# PASSAGE start

# New Kingsford Sierra Smoker



## 1shotbob (Jan 2, 2012)

I just got this smoker for Christmas and look forward to doing a lot of good smoking in the future.

I also have a lot of questions.

Be prepared to be inundated with lots of noobie questions, but not till after I get back from searching these forums to see if my questions have already been answered before.

bob


----------



## SmokinAl (Jan 2, 2012)

Welcome to SMF Bob! Glad to have you aboard!

Would you please update your profile info to include your location. Thank-you.


----------



## fpnmf (Jan 2, 2012)

Welcome..

This site has tons of info.

I suggest you spend some time reading all the different forums and the WIKIs.

Ask questions and use the handy dandy search tool for specific interests!!

Take the awesome free E-Course!!!

Have a great day!!!

Craig

http://www.smokingmeatforums.com/wiki/about-jeffs-5-day-ecourse
 
      Make bacon the easy way!!

http://www.smokingmeatforums.com/forum/thread/109368/more-easy-made-bacon-with-q-view#post_666451

http://www.smokingmeatforums.com/forum/thread/82034/how-to-post-qview-to-smf


----------



## scarbelly (Jan 2, 2012)

# PASSAGE end

REQUEST – Copy the thread again, beginning at the words "I suggest you" and stopping after "awesome free E-Course!!!", and substitute "built-in" for "handy dandy". The data that comes next has no connection to the thread above.

# INFORMATION PROVIDED start

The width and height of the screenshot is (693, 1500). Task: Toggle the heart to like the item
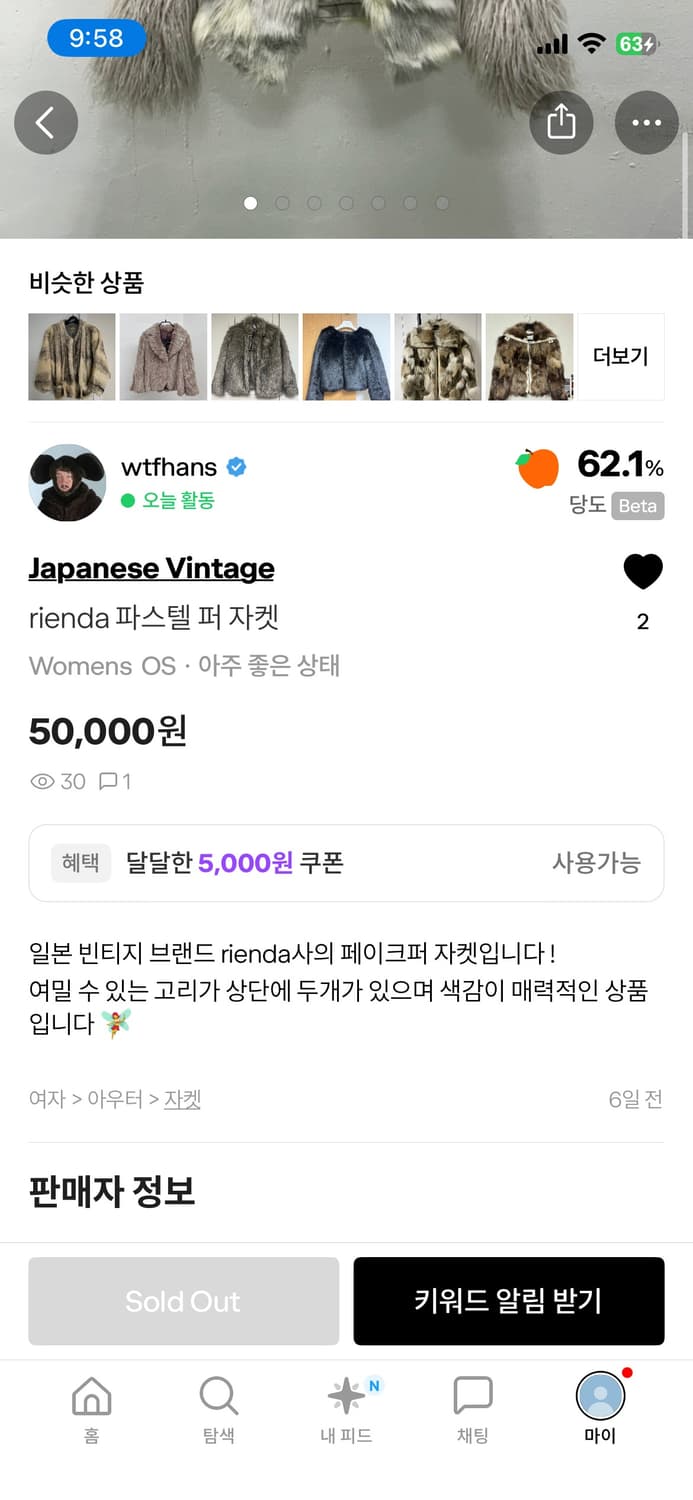pos(643,571)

# INFORMATION PROVIDED end

COMPLETE OUTPUT –
I suggest you spend some time reading all the different forums and the WIKIs.

Ask questions and use the built-in search tool for specific interests!!

Take the awesome free E-Course!!!